Fox Searchlight will presumably push for this honor, and in a better world a movie that swirls around so imaginatively in the oceans of the past and present, like Life, deserves industry-wide praise. But Malick doesn’t make “Academy movies” and he’s never kowtowed to or schmoozed with the Academy membership, so forget it. Especially with mainstream boomer critics like Kenneth Turan and Marshall Fine being foursquare against his latest. The Tree of Life might have a shot at a Best Picture nomination if the ten-nomination standard was still in effect, but with the current system? No way.

The contradiction, it seems to me, comes when Thompson applauds the Academy’s recent Best Picture rule change, which declared that for a film to be Best Picture nominated 5% of Academy membership must put it at the top of their nomination list. She says she’s “thrilled” with this new rule because the ten-nominee experiment of ’09 and ’10 was “a big mistake” because “Academy members were stretching to fill in those ten slots and putting in movies they didn’t love.”

The 10-nomination idea, of course, was to offer some seasonal nomination love to the widely admired also-rans (indie quality faves plus popular audience pics like The Dark Knight) that didn’t have a serious chance of winning. It was an equation that a mentally-challenged person could comprehend — five nominations for movies that members genuinely love, and five nominations for movies they seriously like. How difficult is that? At the end of every year I compose a list of excellent, very good and very respectable achievers, and it always comes to at least 20 if not 25 films. And Academy members couldn’t think of ten?

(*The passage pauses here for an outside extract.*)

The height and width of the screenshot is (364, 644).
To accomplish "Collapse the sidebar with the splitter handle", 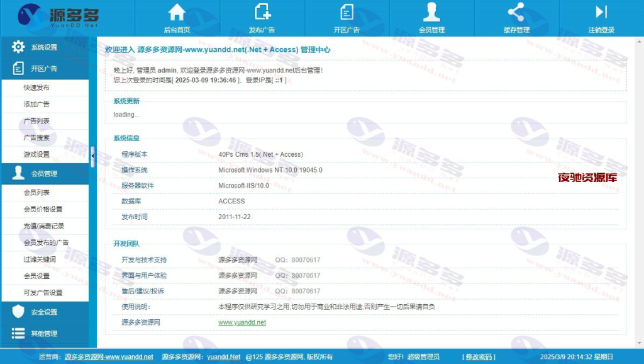I will coord(92,156).
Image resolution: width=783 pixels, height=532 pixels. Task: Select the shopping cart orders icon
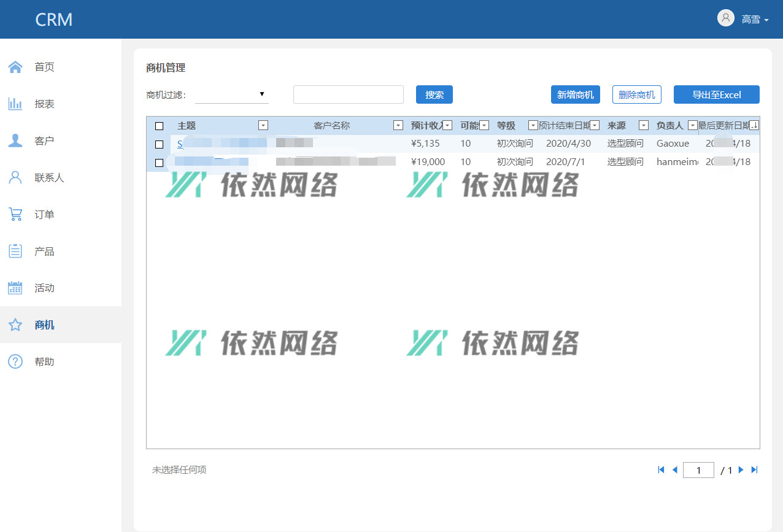point(15,214)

Thompson acknowledges that it’ll now be “tougher for independent films to get into the top five…consensus and mainstream titles will win the day.” And she’s “thrilled” with that? Yet she’s reluctant to call a spade a spade by declaring that The Tree of Life is exactly the kind of film that is out of the Best Picture race because of the new rules.

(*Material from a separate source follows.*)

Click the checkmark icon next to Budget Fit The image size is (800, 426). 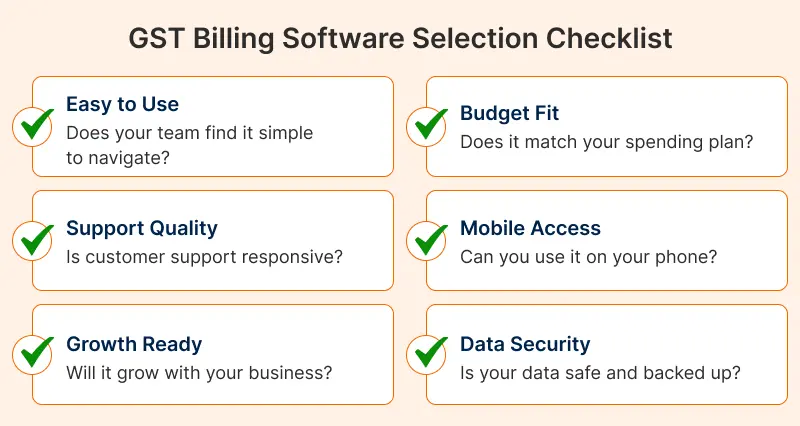tap(427, 126)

Tapley ask Thompson if Super 8 is an Oscar contender? What? Super 8 is a highly enjoyable, quality-calibre, Spielberg-referencing summer monster flick that was never expected to compete in this realm. And yet they go on and on. Tapley: “Could it get nominated?” Thompson: “I don’t think for Best Picture.” And yaddah yaddah.

Thompson also calls it “the ultimate boomer movie” No — Super 8 is the ultimate GenX movie. Apart from those who enjoy the revisiting-the-Spielberg-glory-days aspect, it’s primarily connecting with people who were tweeners and teens and early-college age in the late ’70s or early ’80s…people in their early to late 40s. Only the youngest boomers (a.k.a., the generational tweeners born between boomer and Genx, like President Obama) fit this demo. Most boomers started popping out in ’46 and throughout the ’50s, and are mostly aged 50 to 65.

Tapley asks about Lars von Trier‘s Melancholia, which Thompson calls her “favorite film at Cannes,” and whether Kirsten Dunst, winner of that festival’s Best Actress award, will get any awards action. Short answer: Nope — Von Trier killed Academy interest with his flippant Nazi remarks.

Right after the Melancholia discussion Tapley says that “we’ve got ComicCon coming” in a week and a half and Thompson replies, “From the sublime to the ridiculous!” Good one.

Jason Reitman‘s Young Adult is mentioned, and I don’t agree with their downbeat “uh-oh” tone. Tapley: “I’ve heard Margot at the Wedding comparisons.” (So have I.) Thompson: “That’s not good.” Tapley: “[Charlize Theron is playing] a character you don’t necessarily empathize with like characters in [Reitman’s] other films.”

Wait a minute — a troubled, somewhat curmudgeonly but (to go by the Diablo Cody script I read) highly unusual and interesting female character is “not good”? Why is that? Why can’t we sink into characters who are a little bit thornier than the usual-usual? Isn’t life-reflecting honesty what finally matters in a film? Shouldn’t our ultimate criteria be the quality of writing and directing and acting?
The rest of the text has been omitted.